Many other cultures around the world also wore jewellery in septal piercings, and the practice continues today, with celebrities such as Rihanna sporting septum rings.
The first people to arrive in Australia would have brought bone-crafting skills originally developed in Africa, says Langley, and adapted these skills to the bones of Australian animals. Kangaroo bones are hard, strong and easy to come by, making them obvious replacements for horns and ivory.
Bones have been used as tools for over a million years in Africa, but the oldest bone ornament identified on the continent is only about 15,000 years old. This could be because some of the older bone artefacts have been mistaken for tools rather than ornaments, Langley says. This is more likely than bone jewellery being first developed in Australia.
Oldest jewellery
The discovery of ancient bone technology in Australia is important because it reshapes our understanding of the first inhabitants, Langley says. Findings of early bone tools and ornaments have been rare, leading to a long-held theory that Indigenous Australians initially lost the skills they brought from Africa.

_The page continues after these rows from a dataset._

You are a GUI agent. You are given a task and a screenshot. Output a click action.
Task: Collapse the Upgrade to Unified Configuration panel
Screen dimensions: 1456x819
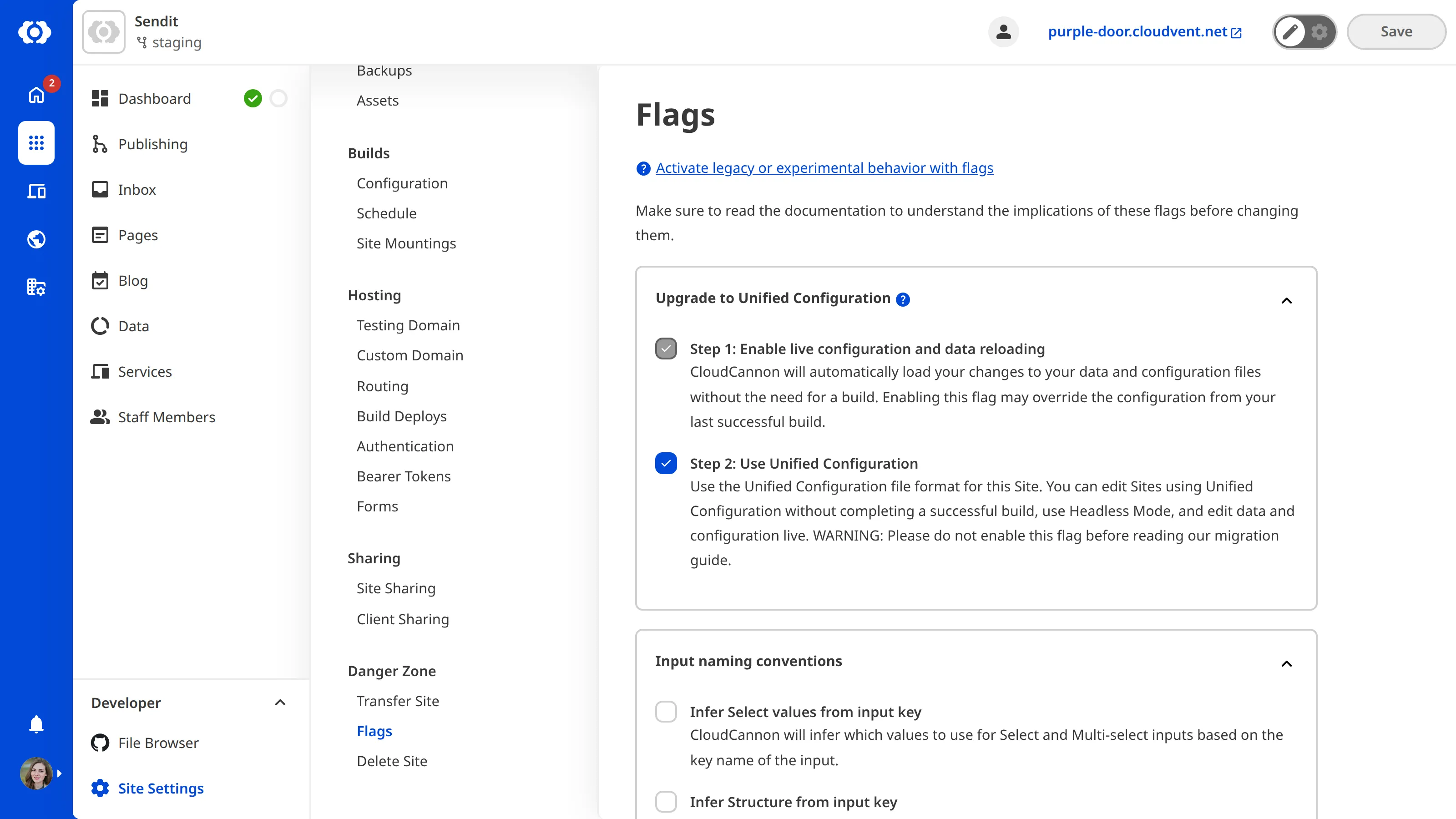[1286, 300]
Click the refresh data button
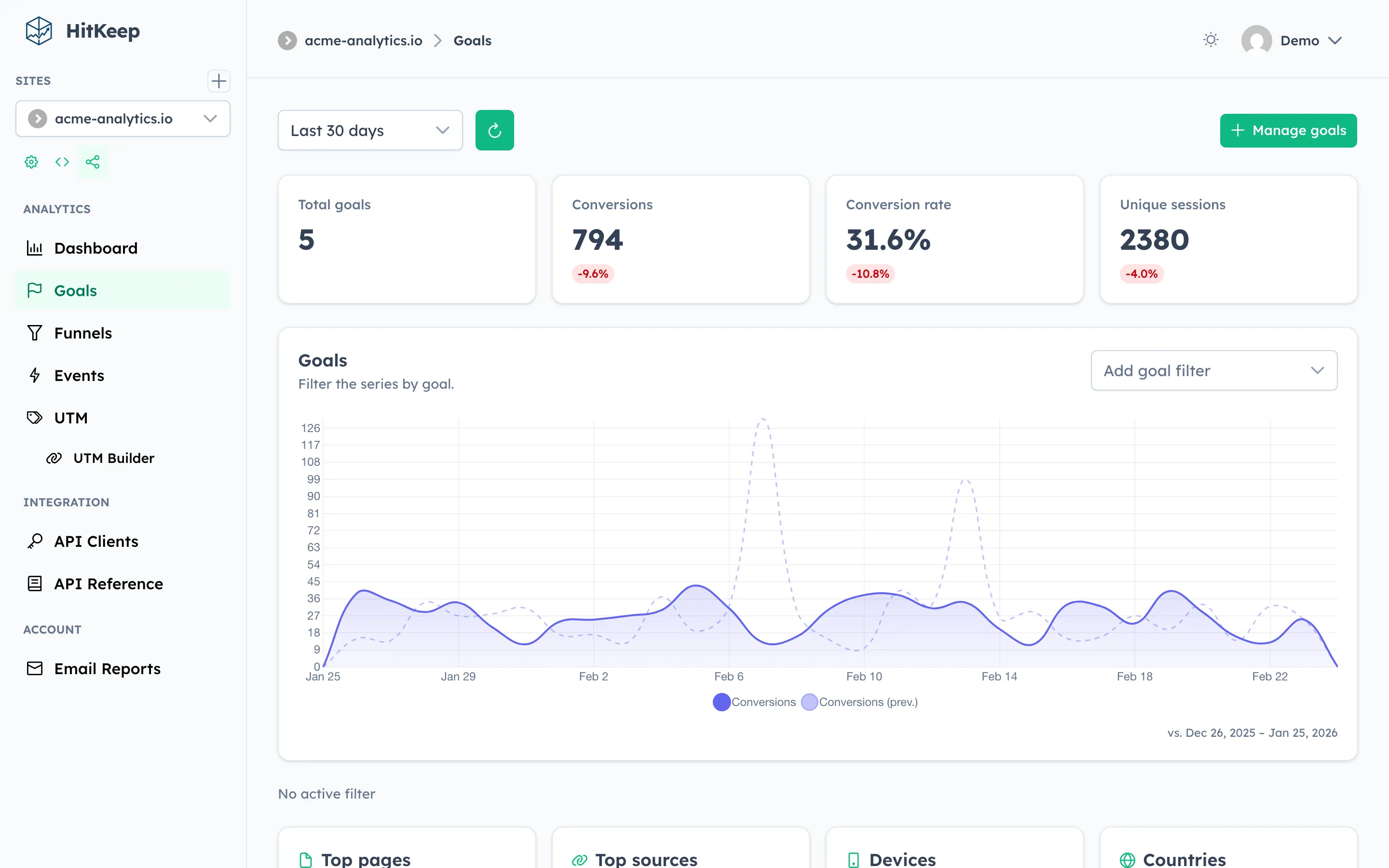This screenshot has height=868, width=1389. pos(494,130)

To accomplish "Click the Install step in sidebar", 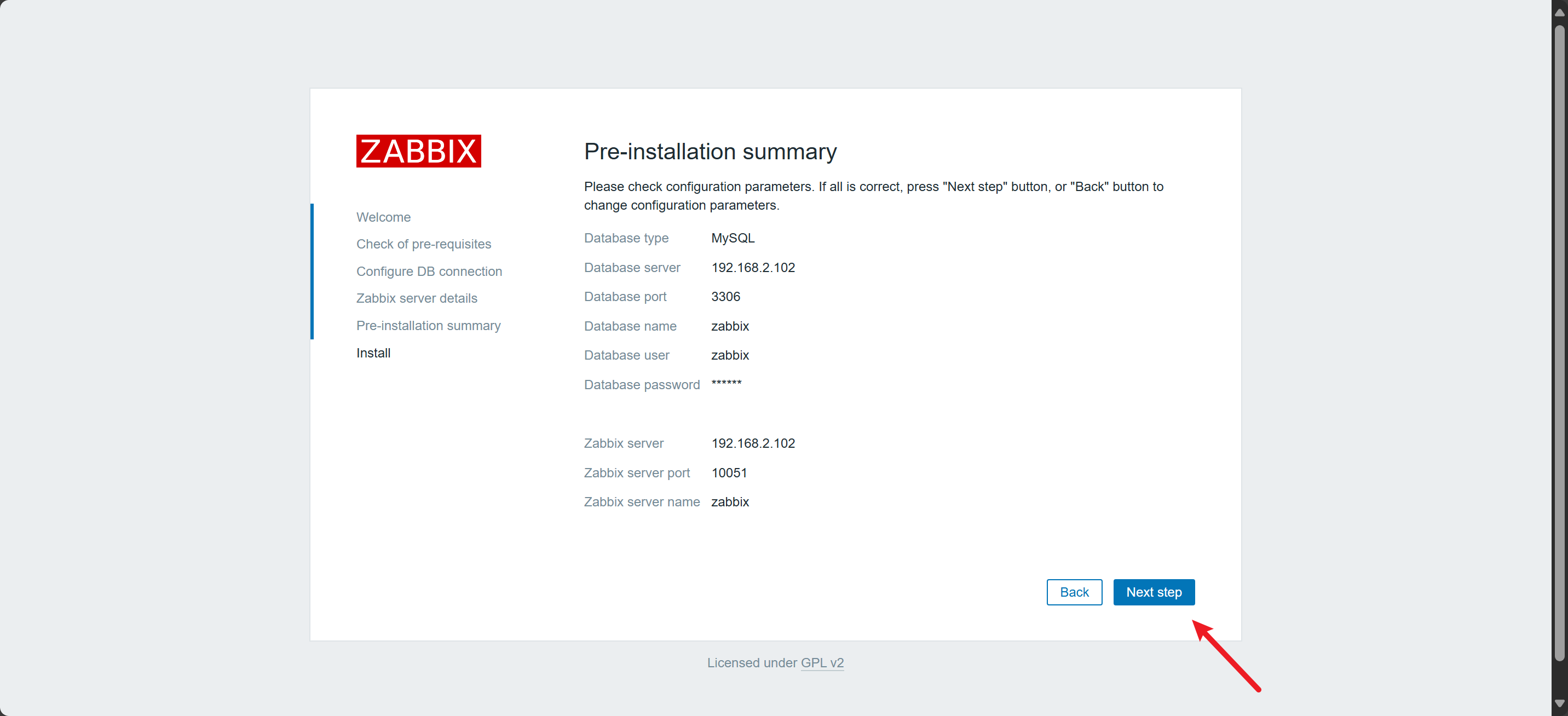I will (373, 353).
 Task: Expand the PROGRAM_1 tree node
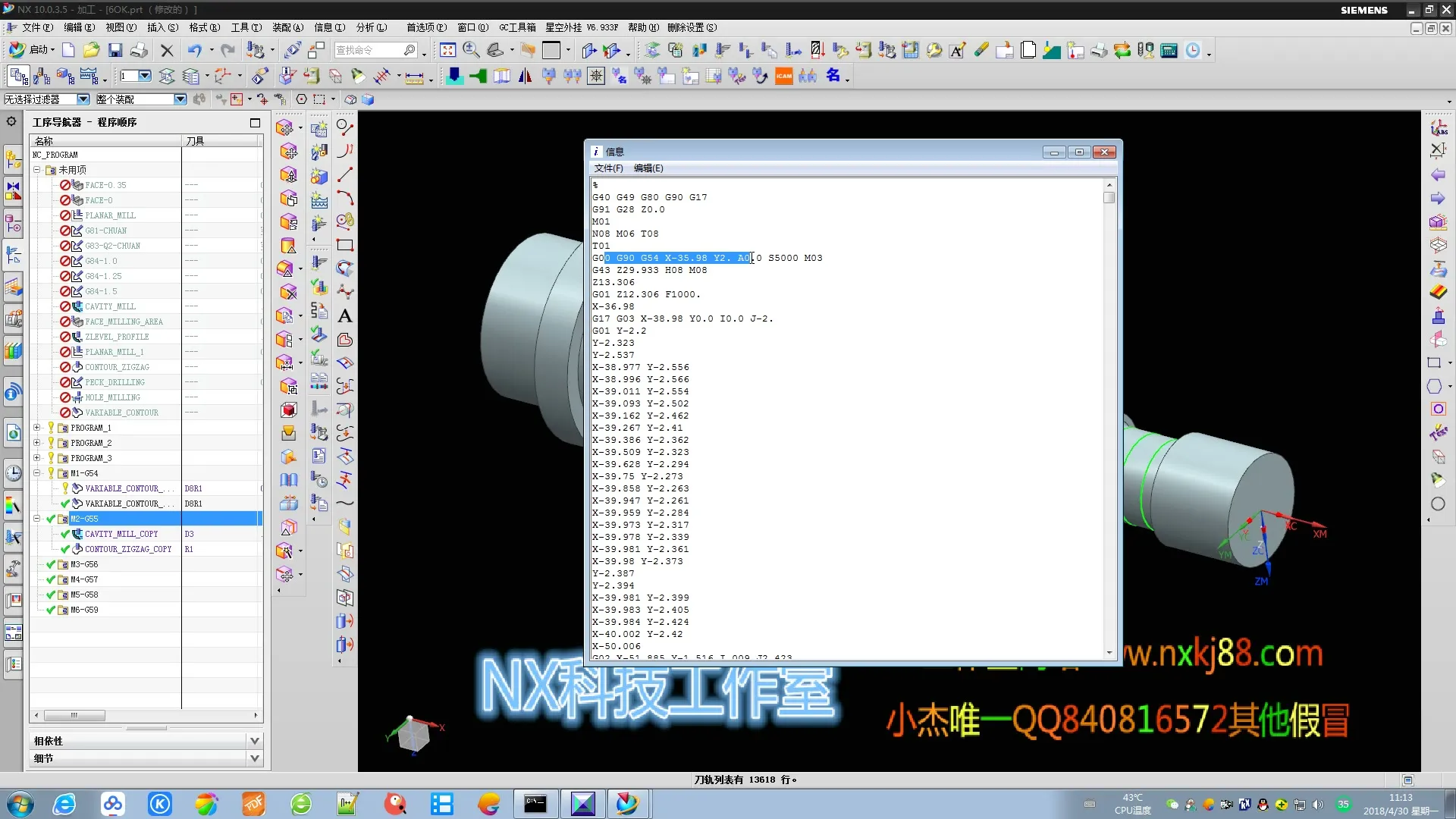pyautogui.click(x=36, y=428)
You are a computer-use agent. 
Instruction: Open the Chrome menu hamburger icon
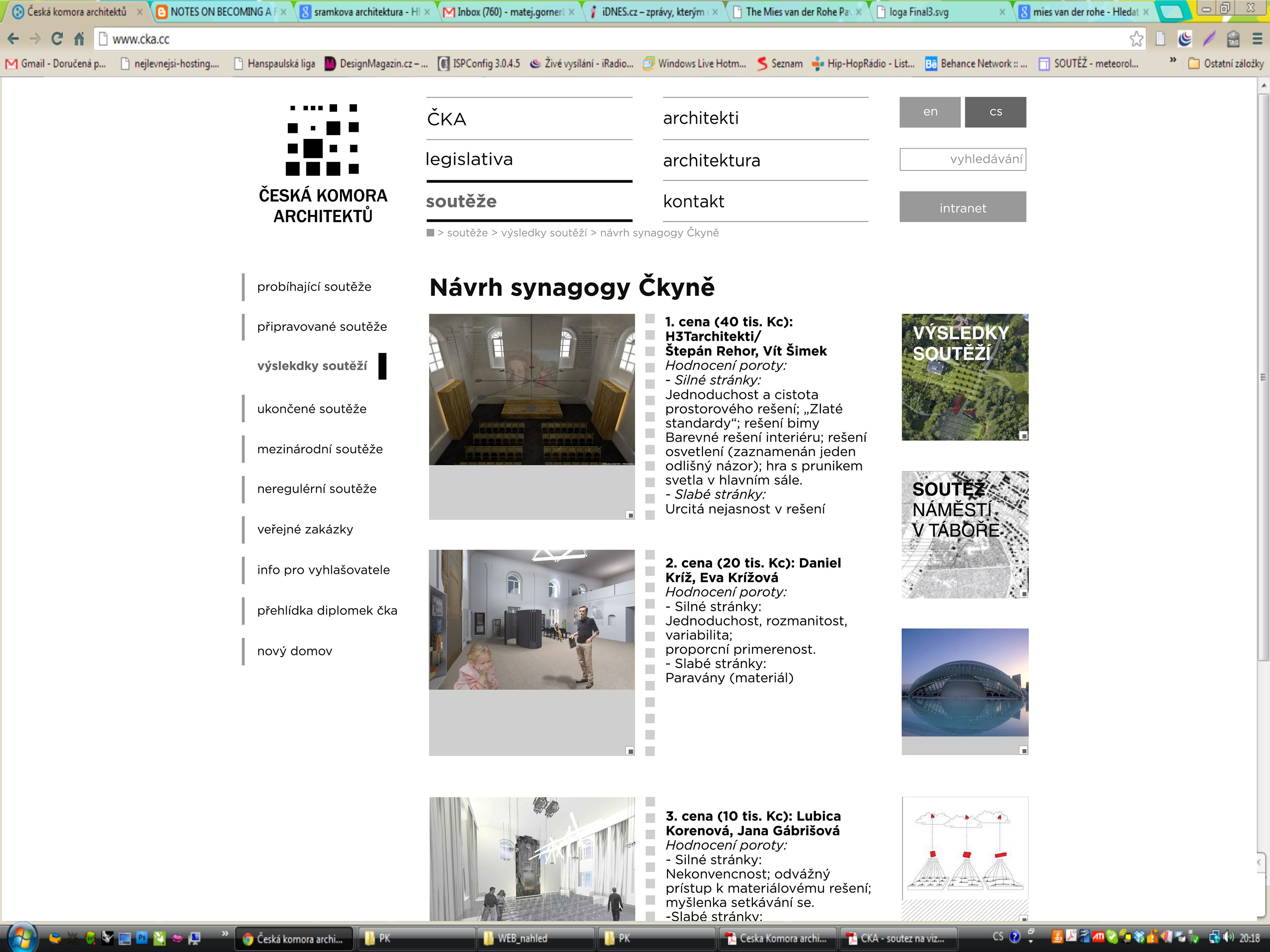click(x=1257, y=39)
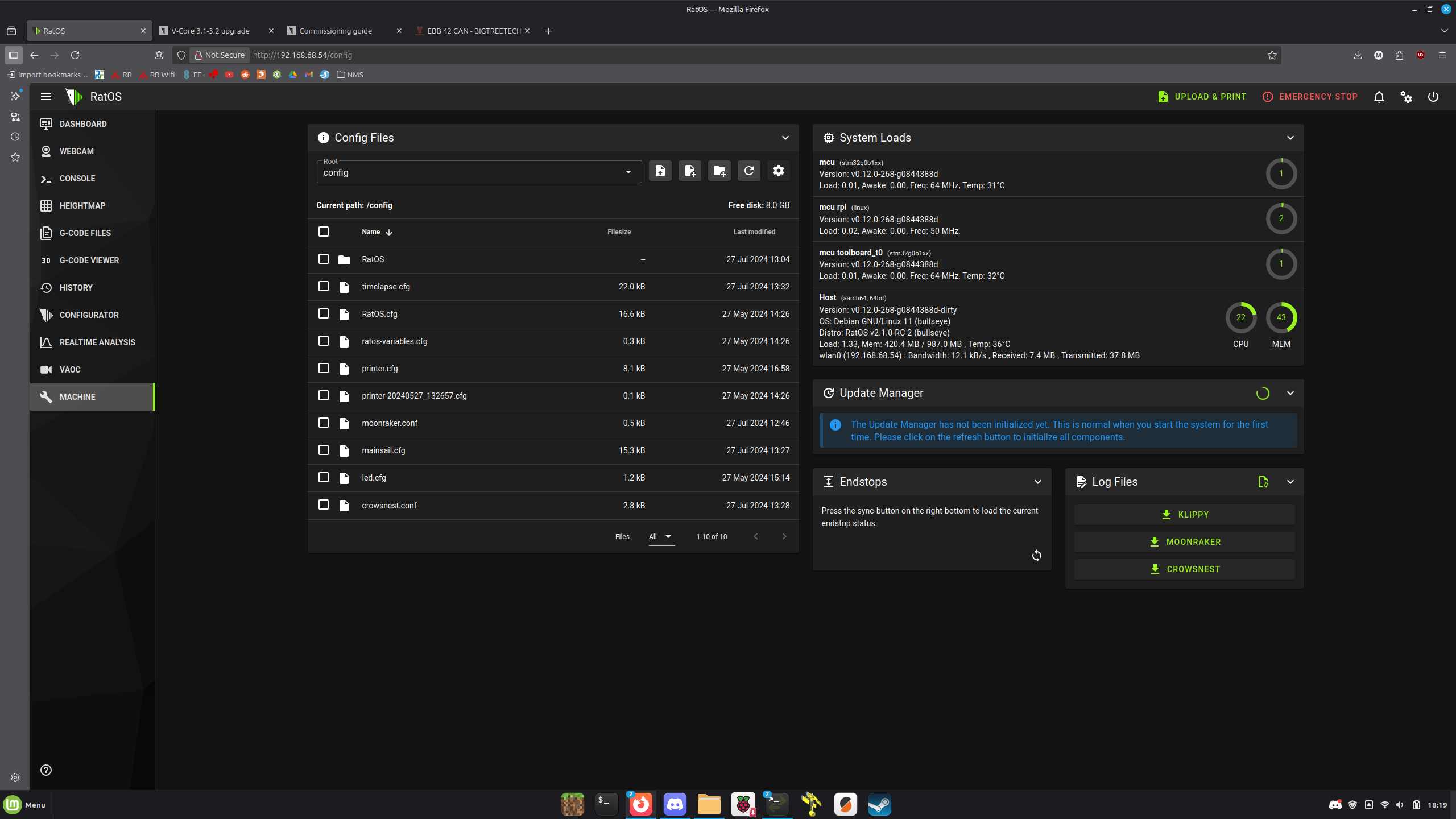Collapse the System Loads panel

tap(1290, 138)

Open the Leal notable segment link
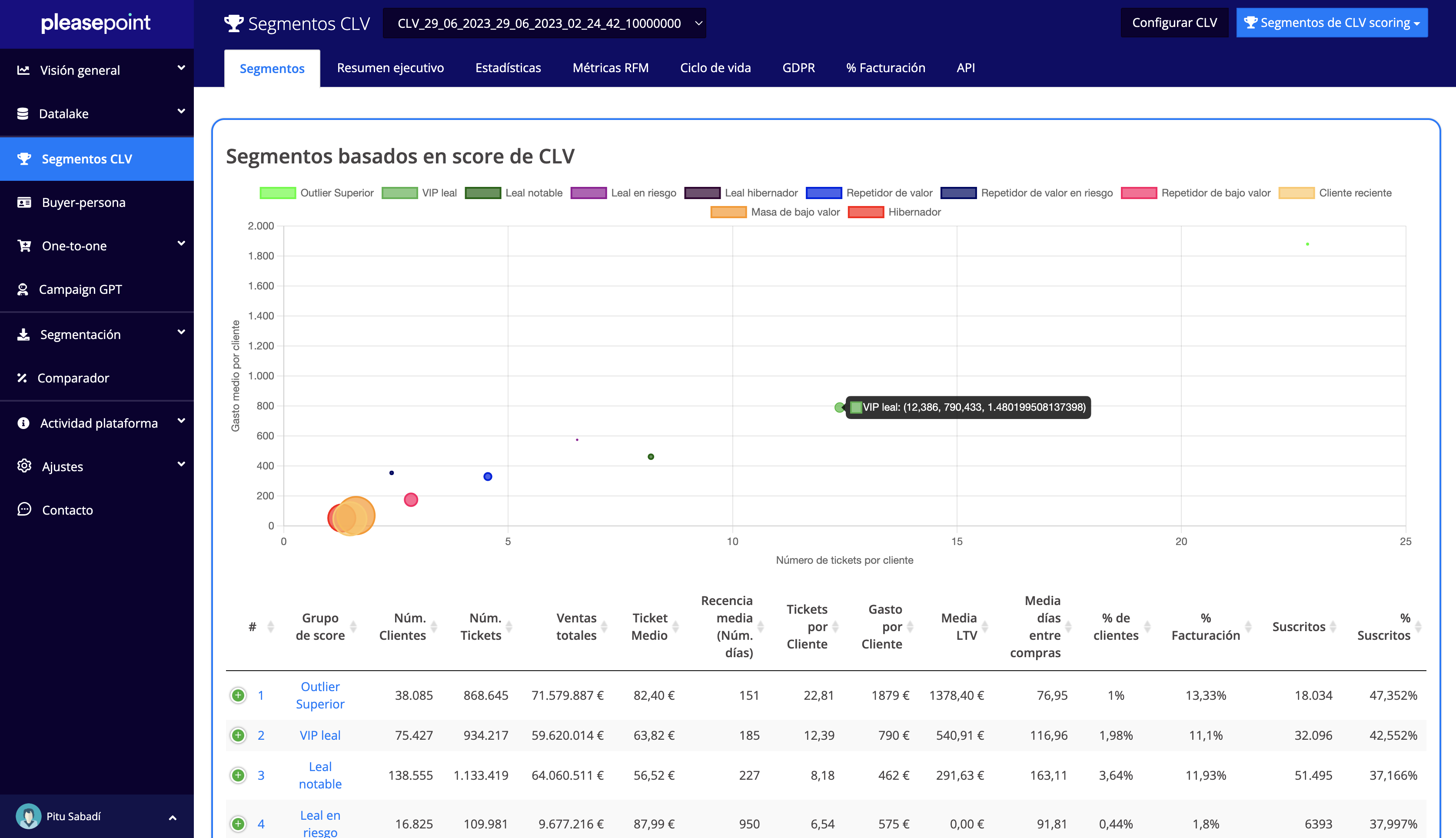click(320, 775)
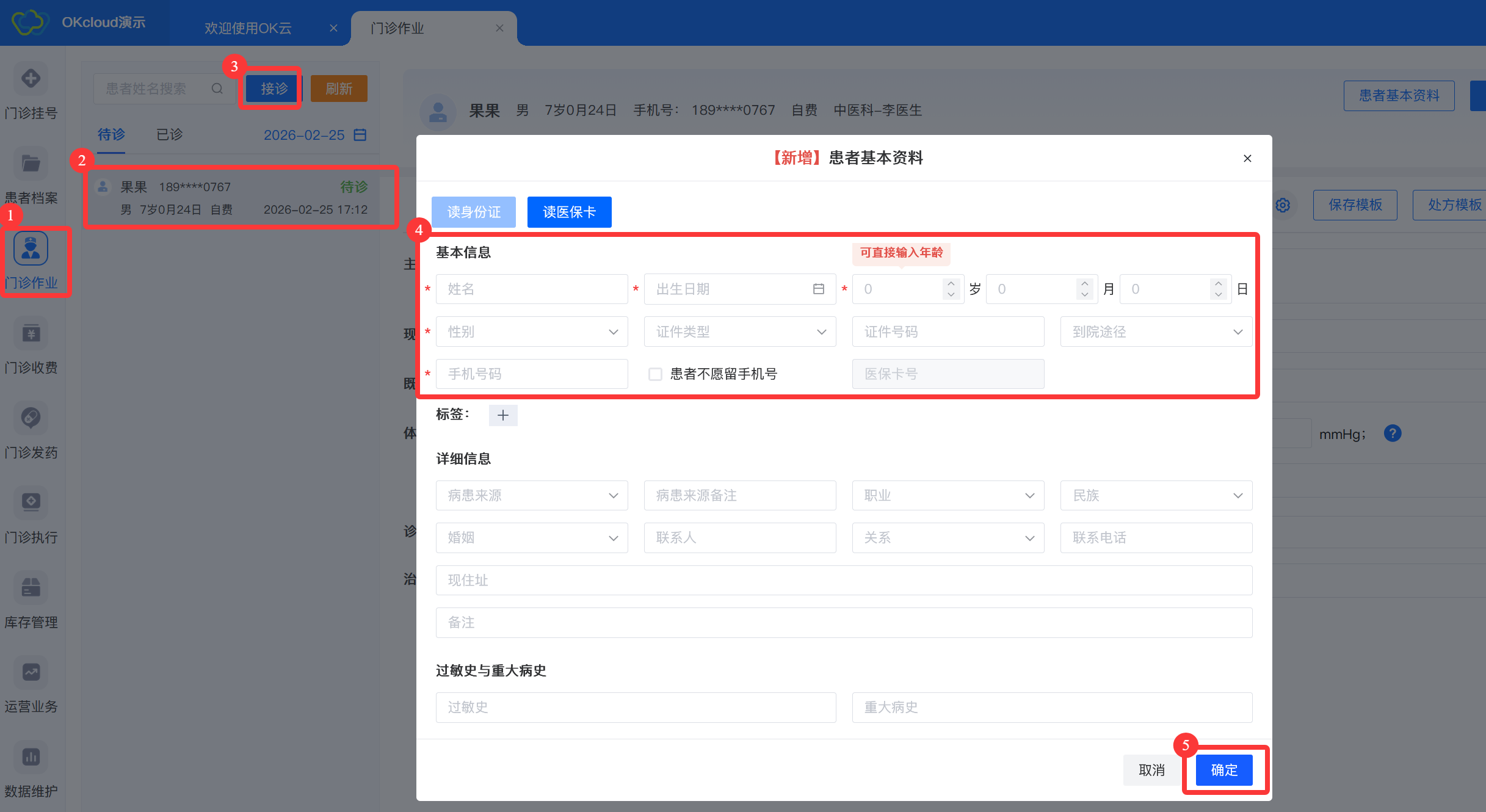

“This shows that the first people in Australia were just as capable as those everywhere else of complex actions,” says Ian Lilley at the University of Queensland. “So whether this artefact was used as a nose bone or for sewing skins doesn’t really matter – it’s evidence of complicated behaviour.”
The oldest jewellery of any kind made by early modern humans yet found are 100,000-year-old shell beads found in sites in Africa and the Middle East that look as if they were strung together to make necklaces.
Our cousins, Neanderthals, seem to have beaten us to it, though. They may have been making jewellery 80,000 years before modern humans even reached Europe. Eagle talons found at Krapina Neanderthal site in present-day Croatia, dated as 130,000 years old, show features suggesting they were used in a necklace or bracelet.